Making good sense more attractive than nonsense

19 October 2011 | Blogs

19.10.2011. This second week of the Conference of the Parties to the UN Convention to Combat Desertification has seen an escalation of activity, as Ministers arrived in town. Parties have worked into the night to resolve differences of opinion and develop a text for adoption by the Conference, writes Jonathan Davies, Coordinator of IUCN’s Drylands Initiative.

The High Level segment has witnessed a number of strong statements by government ministers and experts on global challenges, such as poverty and health, and their link with land. Big numbers are being reeled off, such as the estimated 12 million hectares of land that is degraded every year, and the 43 billion dollars per year that is cost by desertification. Yet misunderstanding of this issue called “desertification” is rife. There are exhibitions and films advocating tree planting in deserts – beautiful places that need protection from environmentalists, in many cases it would appear.

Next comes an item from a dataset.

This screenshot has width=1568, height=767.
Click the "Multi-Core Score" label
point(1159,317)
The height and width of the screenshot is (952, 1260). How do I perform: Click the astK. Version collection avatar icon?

There are also some interesting, not to say off-the-wall, technologies being promoted that have little to do with the way people in most of the world’s drylands live, and everything to do with the way scientists in laboratories in the rich world make a living.

But at the same time there is a lot of good sense being talked, and this is exciting stuff. How do we make the good sense more attractive than the nonsense? This is my biggest headache right now.

One opportunity might be to generate greater interest in drylands biodiversity and try to “sell” drylands as somewhere loveable and worthy of our attention. We have been doing this for years through economic valuation work, but I think something more eye-catching is needed. Let’s see if we can do something on this at the IUCN World Conservation Congress next year to showcase the wonderful biodiversity of drylands.

IUCN’s efforts here have not been wasted. The gallant efforts of the Gender team appear to have paid off, with adoption of a text in support of the Gender Policy Framework written and led by IUCN. In fact, the UNCCD secretariat seems interested to get IUCN to document its experiences and explain what we did so well, so that others can benefit from this in future. On the other hand, our efforts to get tenure adopted through the CRIC (the Committee for the Review of the Implementation of the Convention) have been less successful and all the miscellaneous extra Advocacy Policy Frameworks were being called into question. We’ll see if this is the final decision on the matter.